> Exercise objective
Your copy should contain exactly the lines from the start of the listing through the line that holds "Image resolution: width=494", and no pictures.

> Information given
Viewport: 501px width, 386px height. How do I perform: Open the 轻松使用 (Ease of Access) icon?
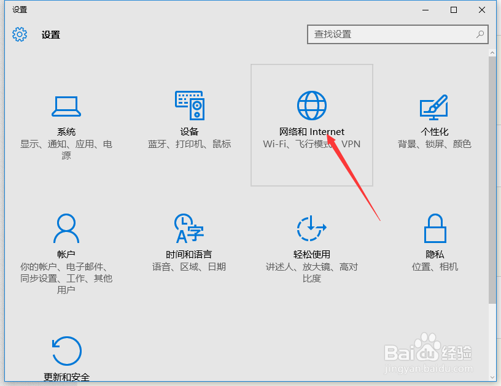click(x=311, y=228)
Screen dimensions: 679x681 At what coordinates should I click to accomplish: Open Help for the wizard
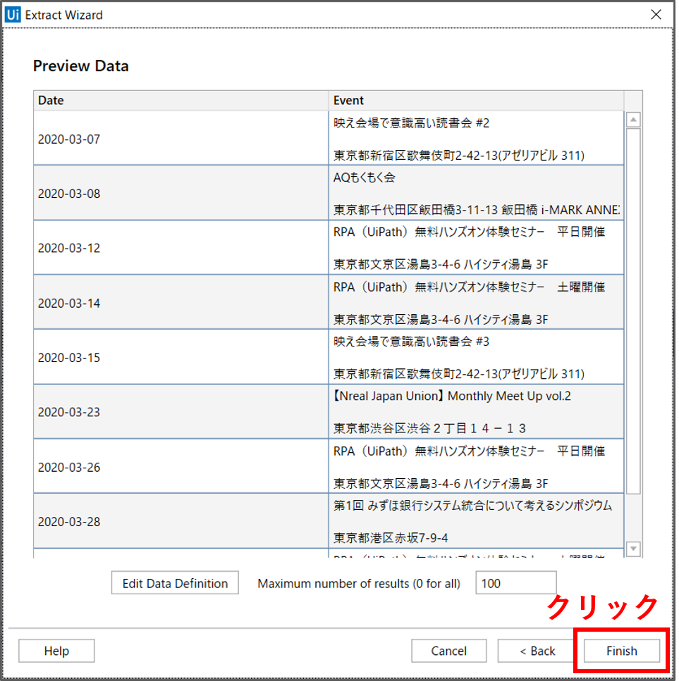[x=56, y=651]
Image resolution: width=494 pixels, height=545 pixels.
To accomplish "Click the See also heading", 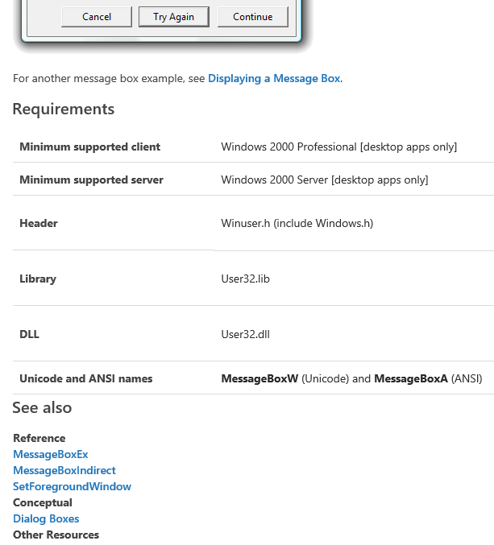I will [42, 408].
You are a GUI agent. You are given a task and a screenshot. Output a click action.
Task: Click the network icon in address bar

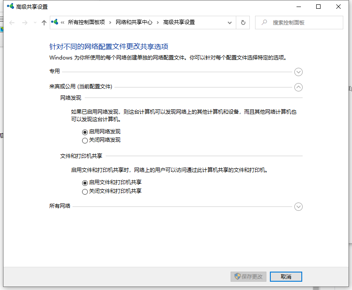(x=55, y=22)
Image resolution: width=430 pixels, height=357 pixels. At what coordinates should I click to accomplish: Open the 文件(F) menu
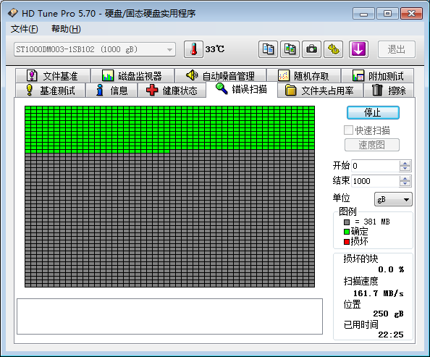pos(24,29)
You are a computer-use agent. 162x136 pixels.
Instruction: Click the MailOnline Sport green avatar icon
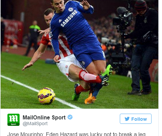pos(14,120)
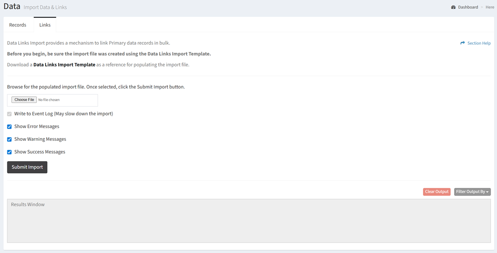Uncheck Show Error Messages
The height and width of the screenshot is (253, 497).
10,127
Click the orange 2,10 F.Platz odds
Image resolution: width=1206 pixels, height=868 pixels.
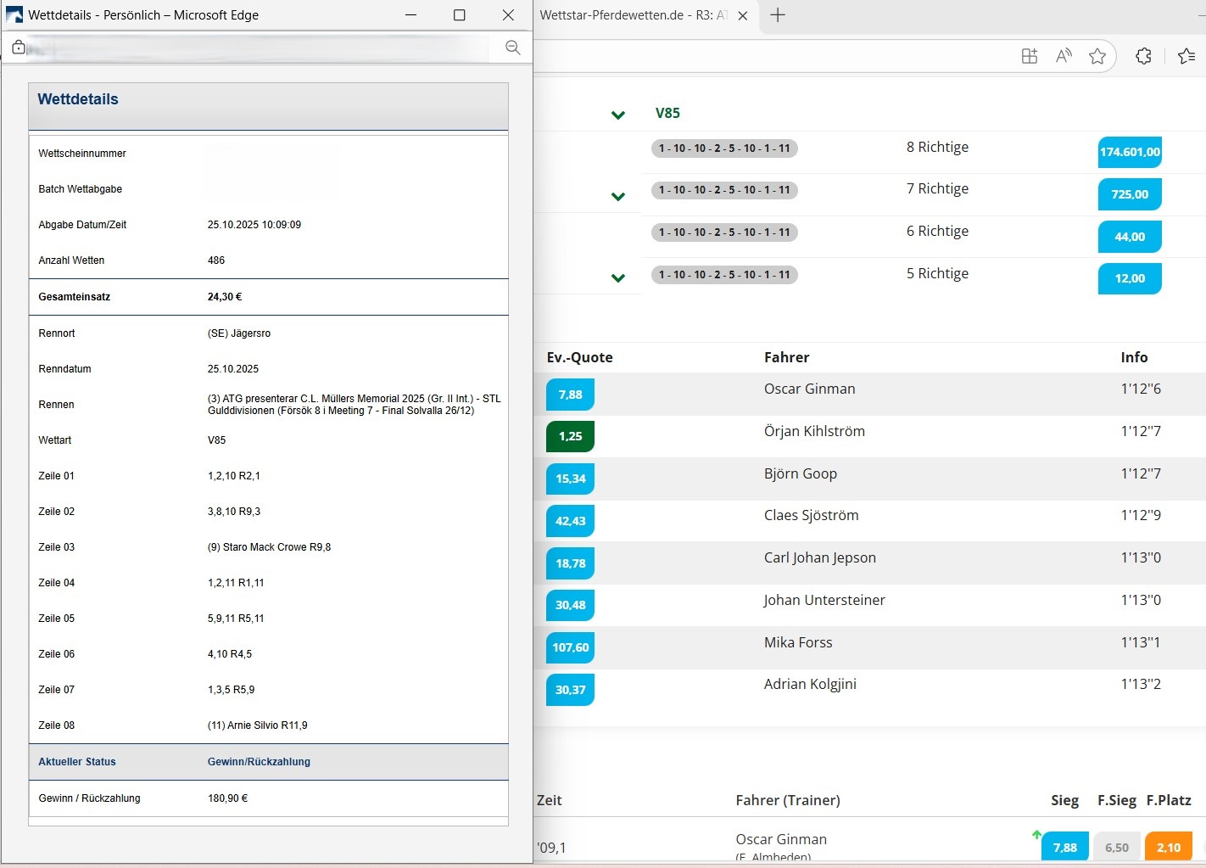click(x=1168, y=847)
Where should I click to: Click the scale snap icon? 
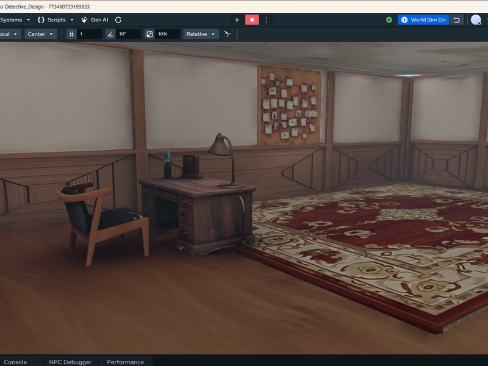click(149, 34)
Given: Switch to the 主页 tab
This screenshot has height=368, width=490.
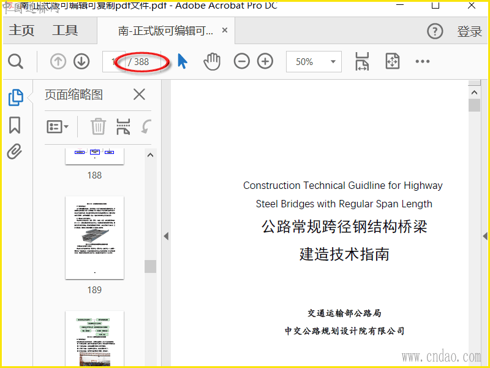Looking at the screenshot, I should [x=21, y=31].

> Solution for this exercise
Viewport: 501px width, 386px height. How do I perform: Open the 轻松使用 (Ease of Access) icon?
click(x=311, y=228)
Screen dimensions: 679x681 At what coordinates should I click to accomplish: Open Help for the wizard
[x=56, y=651]
Image resolution: width=494 pixels, height=545 pixels.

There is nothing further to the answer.